Como já esperado, nem se importou com a referência feita ao domicílio elegante do amigo no tocante à ser “ex”. A febre pelo fato de saber que o outro havia ganhado na loteria, abalou a sua estrutura física.
Ringo insistente:
— Quanto?
Otávio:
— Quanto o quê?
Ringo:
— De quanto foi a monta do prêmio, Otávio? Não vá esquecer dos amigos. Você sabe. Sempre estive a seu lado nos piores e melhores momentos. Te apoiei quando se separou da Gracinha, depois da Milla, e, por derradeiro, te apresentei à Pati...
Otávio:
— Deixe de conversa fiada. Estou alegre por outro motivo.
Ringo:
— Mas você não ganhou a sorte grande?
Otávio:
— Ganhei a sorte grande sim, porém...
Ringo se fazia afoito demais e se desmanchou em mesuras:
— Olhe, aquela grana que você me emprestou, vou lhe pagar. Não quero que tal empréstimo seja uma mancha a ofuscar a nossa velha amizade.
Otávio:
— Ringo, quer por favor calar a matraca e me ouvir?
Ringo:
— Claro, fale. Juro a você que não vim aqui para lhe pedir nada. Estava nos arredores de Barueri, Santana de Parnaíba...
Otávio:
—...E?
Ringo:
— Lembrei do amigo de todas as horas. Eu disse para mim mesmo. Puxa, o Otávio!
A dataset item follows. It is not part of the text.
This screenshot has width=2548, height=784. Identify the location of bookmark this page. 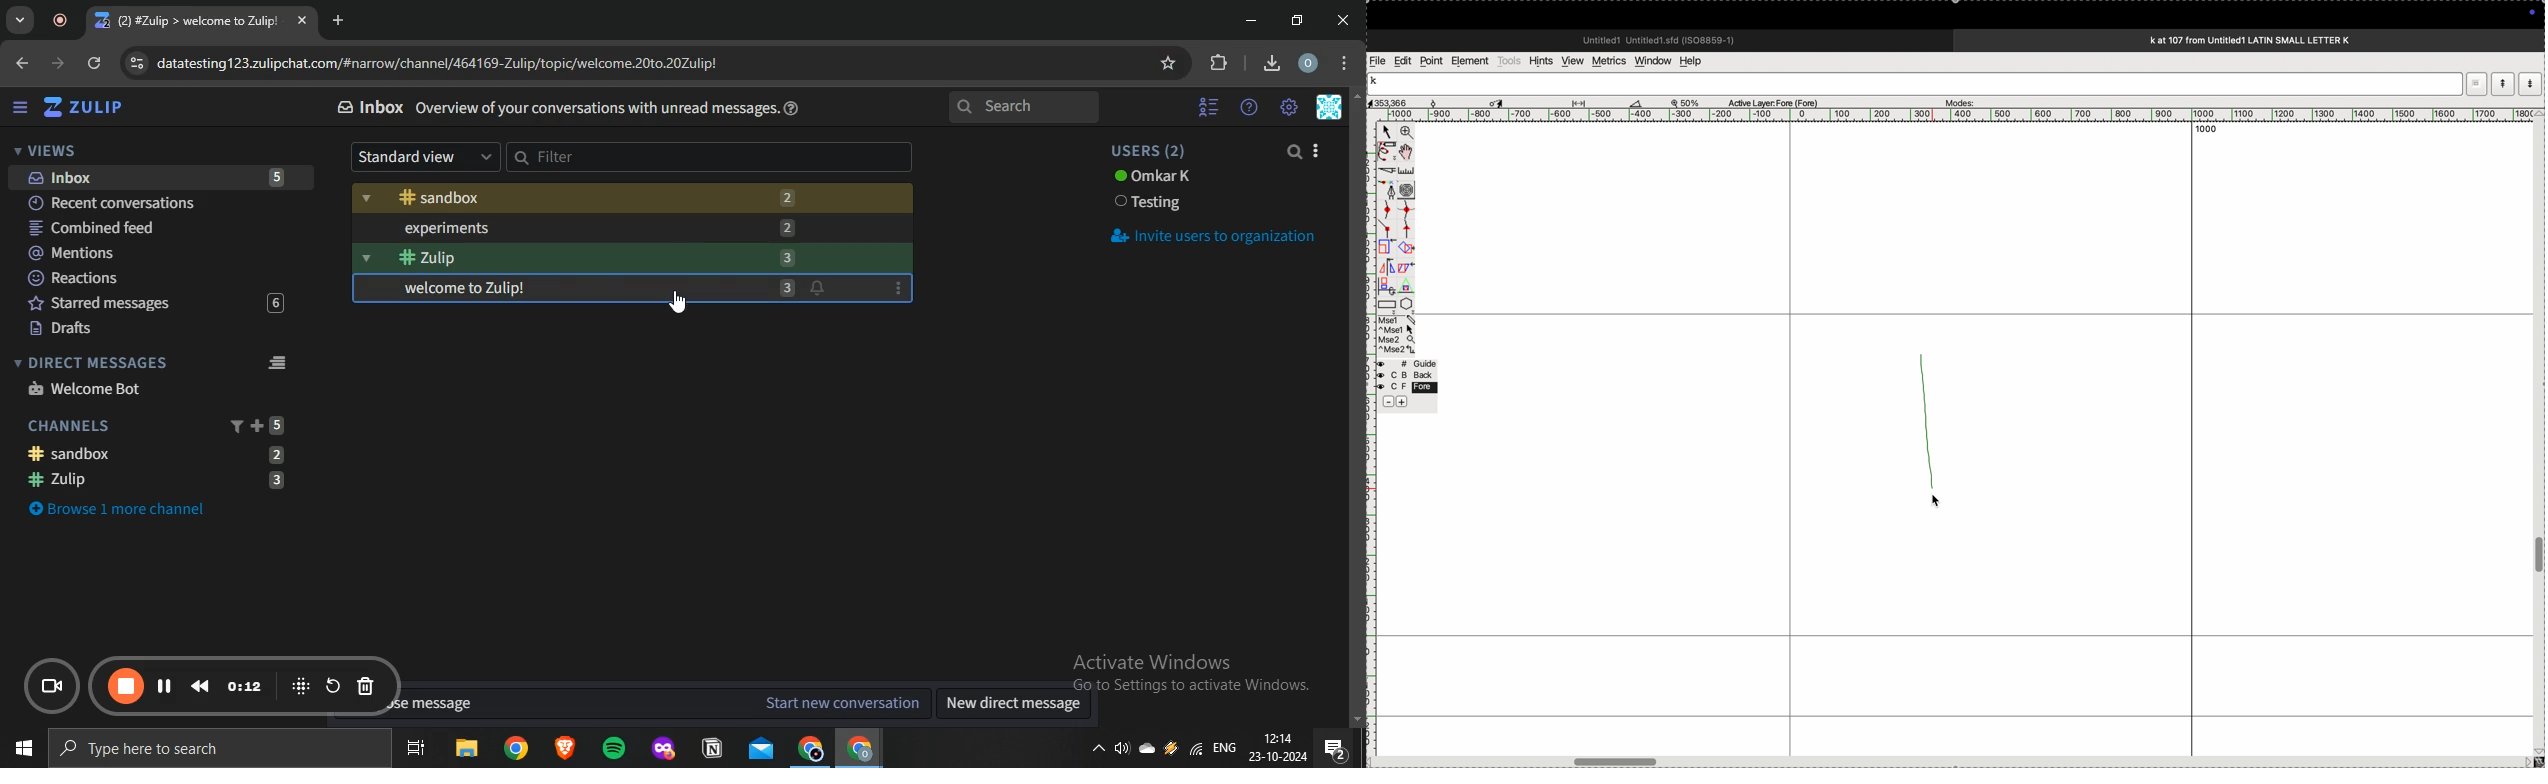
(1170, 63).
Quanto tempo não colocamos “as butucas” nele? Que tal uma passadinha para um cafezinho?
Otávio:
— É mesmo?
Ringo:
— Verdade!
Otávio:
— E o que o “seu mim” respondeu?
Ringo:
— Quem?
Otávio:
— Ué! Você não acabou de falar que disse para o seu mim mesmo, “puxa, Ringo, quanto tempo não vemos o Otávio?”. O que ele respondeu?
Ringo:
— Ah, claro, o que eu respondi para mim mesmo. Que estupidez mais infantil. O que mim mesmo me respondeu?
Otávio, se antecipou:
— Posso adivinhar. Você disse para o seu mim: “vamos aproveitar que estamos aqui e dar uma desculpa para enrolar aquele otário?”
Ringo ficou sério como uma lagartixa de cabeça para baixo grudada na parede de teto alto. A luz de um protocolo de bloqueio se acendeu dentro da sua imbecilidade.
Ringo:
— Não pense isso de mim, Otávio. Somos amigos. Pô, cara, qualé?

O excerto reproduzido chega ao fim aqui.